130人が本棚に入れています
本棚に追加
/38ページ
コンタクトはハード派
「だりぃ…ちょっと、今日暇すぎじゃね?」
ここは、東京都心の複合商業施設内のハンバーガーショップ、ダンプバーガー。
ガッツリ系だけど味も捨てない満足感ぶち上がりの人気店だ。このビルに入っている他のイタリアンやフレンチ、和食とは少し客層の違う店だけど海外からの観光客も多く中々の売り上げらしい。
そこで、働く大学生の俺、渡辺 レオン(20)
あっ、言っておくが、ハーフじゃ無い。先祖代々、石川県に住む生粋の日本人だ。
そう…キラキラネームだよ。まじで、よく「渡辺 レオンさーん(笑)」と苦笑しながら呼ばれる。
でも「はーい」と返事して呼んだ人と目が合うと、大抵相手の動きが止まる。
そう、俺…顔が良いんだわ。マジで。
残念ながら、俺の好みのモデルとか俳優系の良さじゃなくて、アイドルっぽい幼い系の格好良さだ。
もう、幼い頃からチヤホヤされたよね。
モテまくる、モテまくる。
女の子キャーキャーだわ。頭も良いし、運動神経抜群だったからな、定番だけどリレーでアンカー走っては、大騒ぎだった。
同級生の男子達には、羨ましがられていたけど…俺の恋愛対象、女の子じゃねーんだわ。
いや、かわいいよ、女の子。好きだよ。友達として。姉が3人もいたから女の子の扱いもお手の物だったし。
でも、好きになって貰っても申し訳なさしかないから、大好きな昆虫を盾に「死ぬほど虫が好きな子としか付き合わない。デートは常に昆虫採集!」と公言して、高校の鞄にもオニヤンマとかカブト虫の飾り付けまくって、虫Tシャツ着てたら観賞用男子に認定され平和な日々を過ごした。
「そりゃあ、ビルに居ると感じ無いけど、結構な雨降ってるからなぁ…座ってないで紙ナプ補充しろ、そろそろ店長来るぞ」
「あぁ-、やる気でねぇ」
「おい…」
俺は、高校からの親友、林 亮平に抱きついた。
嫌がる亮平の頬に、ふざけてチューを迫る。

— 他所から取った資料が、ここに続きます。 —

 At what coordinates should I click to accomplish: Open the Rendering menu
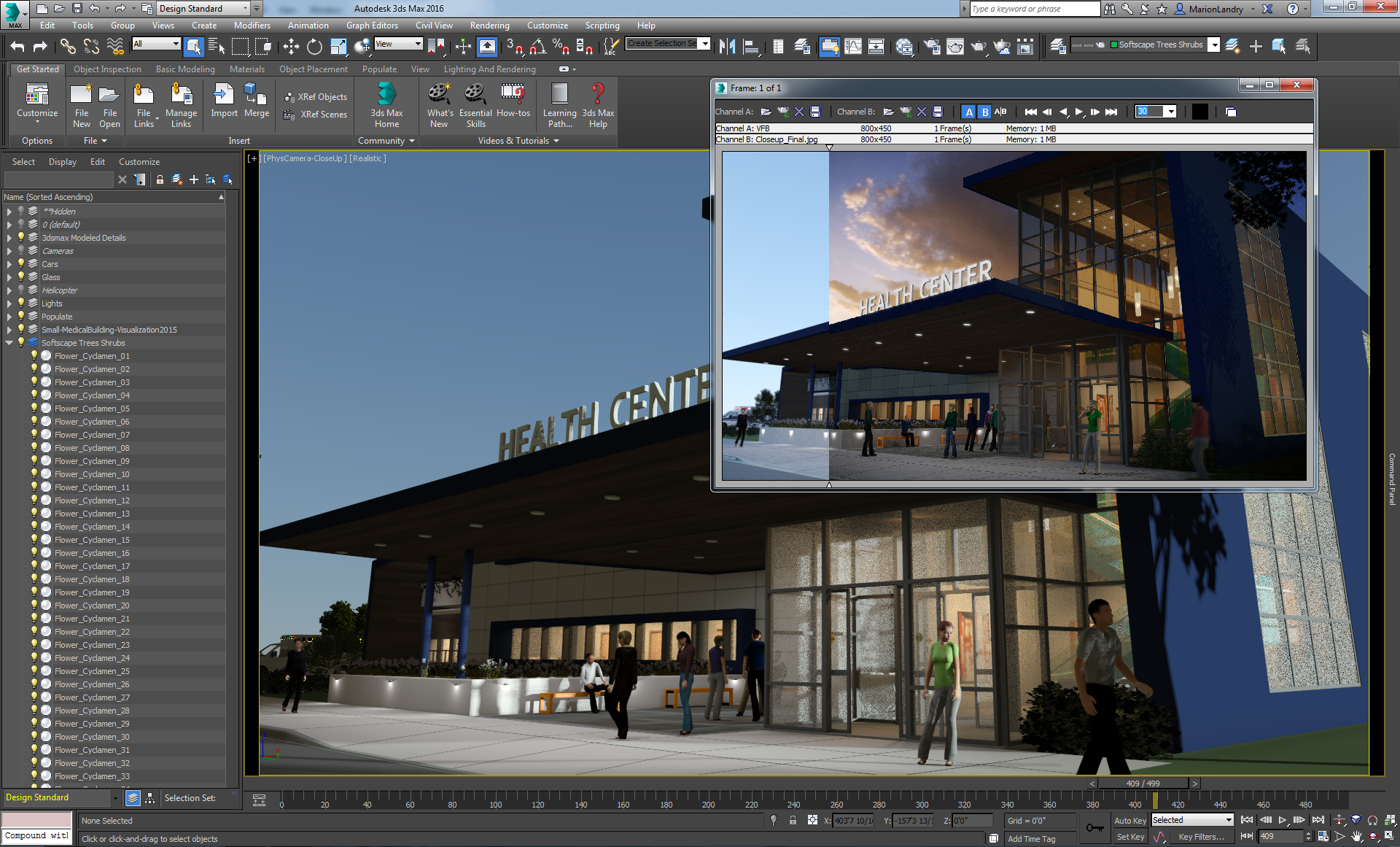point(489,25)
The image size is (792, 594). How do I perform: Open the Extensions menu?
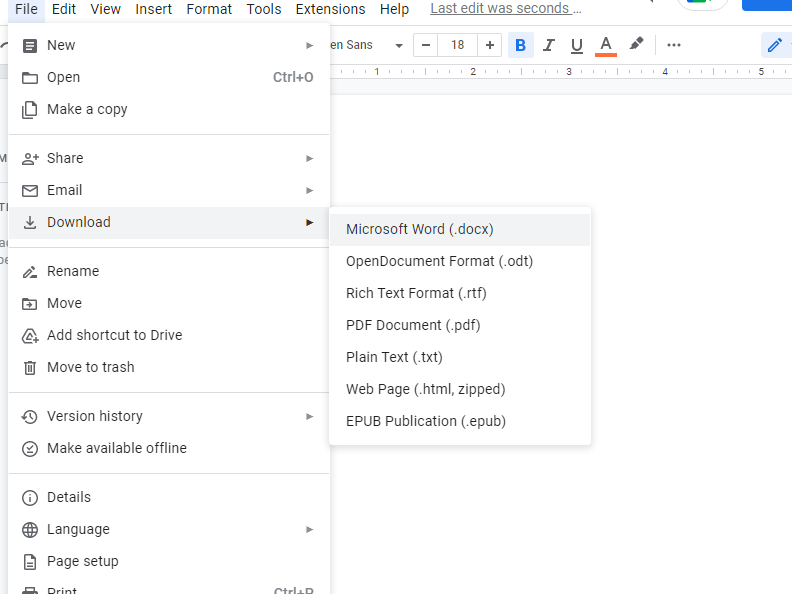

俺の方が2㎝低いけど、ほぼ同じ身長だからとてもフィットする抱き心地だ。
「汚い口を近づけるな!」
さっぱりした優男顔に似合わない力強い手で押しのけられた。
顔に似合わず、意外と筋トレしている亮平は、脱いだら凄いタイプだ。
家賃節約のために一緒に住んでるから、しょっちゅう目にするそのシックスパックの腹筋に拍手している。
「ひどいっ……俺の事そんな風に思ってたのね!」
泣きマネをしてカウンターのテーブルに伏せた。
「うるさい、糞ビッチ」
亮平が俺の伏せた直ぐ近くをアルコールスプレーして拭き始めた。
アルコール臭が鼻にツンとする。
「なんだよ…東京に出てきて早1年4ヶ月、全然セックスしてねぇし」
確かに俺はセックスが大好きだ。
大好きな昆虫だって交尾に全てをかけて生きているんだぜ!と昔、亮平に言ったら「お前は昆虫か…人類じゃないのか……そもそも、お前の交尾は雄同士だろっ」と怒られた。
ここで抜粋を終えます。